■ Given exercise ■
Transcribe, word for word, the part of the bike forum thread that opens with the words "People who know" and closes with "on the frame.".

■ Page excerpt ■
** Begin **

Remember...... "A good trick is way more a product of the magician than it is the wand"

It may not be the bike of your dreams but it fits your budget and as long as YOU are happy and safe riding it nothing else matters. Enjoy!


----------



## ARCHAIC (Jun 4, 2011)

firemark said:


> Is this bike inferior?


compared to much more exensive bikes...yes it is inferior
compared to bikes in the same price range....no

dont worry about others judging youor your bike & enjoy the ride


----------



## perttime (Aug 26, 2005)

I remember a ride last year, when the most skilled guy to show up was riding...

...

...


----------



## firemark (Jul 4, 2011)

I'm debating on returning the bd bike on arrival.

I would rather spend my $ locally, either in a LBS in Huntsville or pick up used bikes, and I'm a tad superficial...


----------



## jeffgre_6163 (Jan 23, 2010)

firemark said:


> I'm debating on returning the bd bike on arrival.
> 
> I would rather spend my $ locally, either in a LBS in Huntsville or pick up used bikes, and I'm a tad superficial...


Personal pride in your ride is important - I get a lot of enjoyment out of owning nice, premium bikes.
It helps me keep motivated to keep riding, ensure maintenance is up to scratch and the bikes are kept clean - It takes a strong willed person to maintain a bike [or anthing mechanical] that they dont really like for *whatever* reason.

My main ride used to be a Mongoose Teocali Super - 6 inch DS all mountain rig.
This is a top spec bike in any ones terms worth around $3200.00, it rode great but I could never get over the fact that it was a Mongoose - and all that goes with the "Wallygoose" term.
People who know bikes knew it was top spec but those that were unfamilar with Mongoose's premium range used to sneer at it.
I hated it
And I know that at 47 with 20 years MTB experience I should be more secure and not give a rats arse over what anybody thinks but the fact was I did hate it simply because it said mongoose on the frame.

** End **

■ Dataset rows ■
** Begin **

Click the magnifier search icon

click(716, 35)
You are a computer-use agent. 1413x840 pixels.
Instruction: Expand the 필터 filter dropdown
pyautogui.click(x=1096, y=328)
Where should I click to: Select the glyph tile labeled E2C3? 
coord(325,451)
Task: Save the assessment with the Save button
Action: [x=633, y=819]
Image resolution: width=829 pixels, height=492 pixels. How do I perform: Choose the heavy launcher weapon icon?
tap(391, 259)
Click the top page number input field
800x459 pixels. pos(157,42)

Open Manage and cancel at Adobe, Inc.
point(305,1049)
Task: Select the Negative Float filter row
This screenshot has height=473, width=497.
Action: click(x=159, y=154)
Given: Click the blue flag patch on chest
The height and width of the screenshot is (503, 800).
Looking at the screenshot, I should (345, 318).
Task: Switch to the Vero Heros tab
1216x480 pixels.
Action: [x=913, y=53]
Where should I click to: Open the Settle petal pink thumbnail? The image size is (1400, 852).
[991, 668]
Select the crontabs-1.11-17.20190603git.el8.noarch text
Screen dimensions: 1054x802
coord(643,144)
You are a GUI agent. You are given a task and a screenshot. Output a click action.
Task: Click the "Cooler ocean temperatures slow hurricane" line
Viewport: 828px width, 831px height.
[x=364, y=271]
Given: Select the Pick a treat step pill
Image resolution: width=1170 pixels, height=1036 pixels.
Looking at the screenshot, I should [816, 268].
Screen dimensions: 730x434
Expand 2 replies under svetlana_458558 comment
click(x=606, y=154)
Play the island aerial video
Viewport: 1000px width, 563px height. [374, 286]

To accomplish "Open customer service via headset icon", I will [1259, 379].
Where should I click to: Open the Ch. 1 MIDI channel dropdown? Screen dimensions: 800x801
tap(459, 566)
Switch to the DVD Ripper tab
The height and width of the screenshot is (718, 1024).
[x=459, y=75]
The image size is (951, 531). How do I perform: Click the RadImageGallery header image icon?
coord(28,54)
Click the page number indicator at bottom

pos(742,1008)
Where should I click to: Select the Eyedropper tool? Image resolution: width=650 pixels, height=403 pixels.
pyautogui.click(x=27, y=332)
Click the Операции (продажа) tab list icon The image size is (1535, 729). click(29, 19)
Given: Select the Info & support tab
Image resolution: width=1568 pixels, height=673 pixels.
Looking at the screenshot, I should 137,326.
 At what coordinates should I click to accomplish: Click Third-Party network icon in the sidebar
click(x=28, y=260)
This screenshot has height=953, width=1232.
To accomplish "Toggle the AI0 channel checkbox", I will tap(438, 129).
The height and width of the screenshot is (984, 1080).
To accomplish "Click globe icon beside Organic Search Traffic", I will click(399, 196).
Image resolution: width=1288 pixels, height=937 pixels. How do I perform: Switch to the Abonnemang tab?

** End **

■ Response ■
People who know bikes knew it was top spec but those that were unfamilar with Mongoose's premium range used to sneer at it.
I hated it
And I know that at 47 with 20 years MTB experience I should be more secure and not give a rats arse over what anybody thinks but the fact was I did hate it simply because it said mongoose on the frame.